On 28/05/13 11:44, Mark Rogers wrote:
OK, well I may have taken the wrong path here then, but...
I hadn't seen any replies when I decided to replace sda, given that sda was clearly showing errors in syslog (that looked pretty fatal to me: http://paste.ubuntu.com/5709656/ - although with the benefit of hindsight these may be errors on sdb which don't reference sdb by name, mixed with errors on sda which do reference it by name - advice welcomed on that one!)
Don't know - sorry.
I have sda now in a USB caddy where it doesn't even appear to exist as far as my desktop is concerned.
Are you using Ubuntu, or something else? If Ubuntu, does it show in Disks utility, or fdisk? It may be present but not automatically mounted, as raid software may be confused by it now being external - bit of a guess there!

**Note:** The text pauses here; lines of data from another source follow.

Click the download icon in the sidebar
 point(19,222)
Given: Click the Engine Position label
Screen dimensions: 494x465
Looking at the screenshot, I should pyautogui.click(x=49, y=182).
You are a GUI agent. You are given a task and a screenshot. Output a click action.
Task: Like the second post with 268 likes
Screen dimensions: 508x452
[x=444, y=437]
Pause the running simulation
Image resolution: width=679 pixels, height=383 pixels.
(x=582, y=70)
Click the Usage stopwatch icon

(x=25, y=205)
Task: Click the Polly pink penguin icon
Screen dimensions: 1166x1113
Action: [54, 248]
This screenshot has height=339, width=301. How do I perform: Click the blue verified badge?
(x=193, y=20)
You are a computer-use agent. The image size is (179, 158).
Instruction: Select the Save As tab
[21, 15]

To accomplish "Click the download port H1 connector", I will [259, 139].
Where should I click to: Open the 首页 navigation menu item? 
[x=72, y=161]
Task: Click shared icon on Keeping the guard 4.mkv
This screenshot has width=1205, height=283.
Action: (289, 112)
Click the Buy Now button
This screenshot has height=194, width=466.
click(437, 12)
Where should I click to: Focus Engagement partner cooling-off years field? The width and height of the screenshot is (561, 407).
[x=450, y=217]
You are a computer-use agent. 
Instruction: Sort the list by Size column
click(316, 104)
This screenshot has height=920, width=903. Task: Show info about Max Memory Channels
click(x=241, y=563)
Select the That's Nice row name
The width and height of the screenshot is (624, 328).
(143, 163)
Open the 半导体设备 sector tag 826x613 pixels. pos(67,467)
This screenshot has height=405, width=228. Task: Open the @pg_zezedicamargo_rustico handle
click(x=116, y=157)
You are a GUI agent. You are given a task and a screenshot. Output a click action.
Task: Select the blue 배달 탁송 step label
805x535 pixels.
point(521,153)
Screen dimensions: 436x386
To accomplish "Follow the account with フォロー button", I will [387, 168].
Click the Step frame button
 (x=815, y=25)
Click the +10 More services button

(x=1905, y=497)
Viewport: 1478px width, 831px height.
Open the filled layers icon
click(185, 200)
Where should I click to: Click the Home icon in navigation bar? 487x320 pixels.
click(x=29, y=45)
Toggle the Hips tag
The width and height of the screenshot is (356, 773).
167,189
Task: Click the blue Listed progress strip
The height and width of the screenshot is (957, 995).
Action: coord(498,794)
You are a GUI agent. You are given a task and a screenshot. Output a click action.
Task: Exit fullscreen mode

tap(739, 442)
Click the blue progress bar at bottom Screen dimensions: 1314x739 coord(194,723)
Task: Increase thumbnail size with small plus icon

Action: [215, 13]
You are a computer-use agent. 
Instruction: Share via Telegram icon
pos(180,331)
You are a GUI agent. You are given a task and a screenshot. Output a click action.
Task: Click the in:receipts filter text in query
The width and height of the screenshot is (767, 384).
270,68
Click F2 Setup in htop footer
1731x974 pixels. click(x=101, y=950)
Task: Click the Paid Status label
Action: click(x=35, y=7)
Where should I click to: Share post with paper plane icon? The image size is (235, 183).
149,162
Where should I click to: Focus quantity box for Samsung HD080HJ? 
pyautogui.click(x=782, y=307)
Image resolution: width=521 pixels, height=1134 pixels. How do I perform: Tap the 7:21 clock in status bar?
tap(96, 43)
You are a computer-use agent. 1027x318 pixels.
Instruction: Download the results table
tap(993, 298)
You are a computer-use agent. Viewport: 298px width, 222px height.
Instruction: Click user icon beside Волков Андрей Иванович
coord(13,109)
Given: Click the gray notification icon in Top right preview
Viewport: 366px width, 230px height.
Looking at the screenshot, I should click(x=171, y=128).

I separately have a 2TB disk pulled from somewhere it wasn't needed, onto which I have created a new 1TB partition to match that on sda/sdb, and installed it alongside sdb and included it in the array. The rebuild started fine but I then started to get more errors: http://paste.ubuntu.com/5709668/
Yes, definite impression of hardware errors on your original sdb.
/proc/mdstat now reports: md0 : active raid1 sda1[2](S) sdb1[1] 976629568 blocks super 1.2 [2/1] [_U]
I think that means that what is now showing up as sda1 is Spare - it can be part of the raid array, but isn't currently. I suspect, but I'm not sure that sdb1 is the same sdb1 that you had before, and it's now the main/1st element of the raid array. sda1 is the new disk you added. It is NOT being used yet.
My take on all of this is that (the old) sda is dead and has gone unnoticed, and now sdb has a problem.
My take is sdb very probably has a problem. I don't know for sure about the old sda.
The RAID array houses several virtual machines. It isn't backed up as such, although critical data on the individual VMs is backed up separately. I'd really like to get as much back of this as I can because otherwise I'm going to have to recreate about a dozen VMs, although I'm realistic about my chances. As things stand the array is mounted but giving errors in places, so I'm copying off what I can get access to before I go any further.
Indeed - carry on backing up/copy from.
All the comments appreciated, even if I did press ahead without reading them - I have pretty much confirmed now that sda is dead so any hope of data recovery lies on sdb. If only I had logs going back further to see what the sequence of events was (or, for that matter, I was receiving mdadm notifications, something to investigate once I get this back up and running).
I'd suggest that you continue backing up everything you can. Then, I'd suggest you disconnect both sdb (the original one) and the new 2TB disk. Reinsert the original sda back into its original place (i.e. not in the caddy). Reboot and see if the raid array restarts but in degraded mode (i.e. it knows it's missing a disk).
I hope/suspect it's sdb that's been causing the problems. IF you find that sda works by itself, then (assuming you have everything copied off the old sdb), I'd suggest that you reformat & repartition the 2TB disk and add it to your original sda as part of the raid array. I suggest using mdadm and making sure that it's an active part of the array, not a spare - a spare is no use in a 2 disk raid.
HTH Steve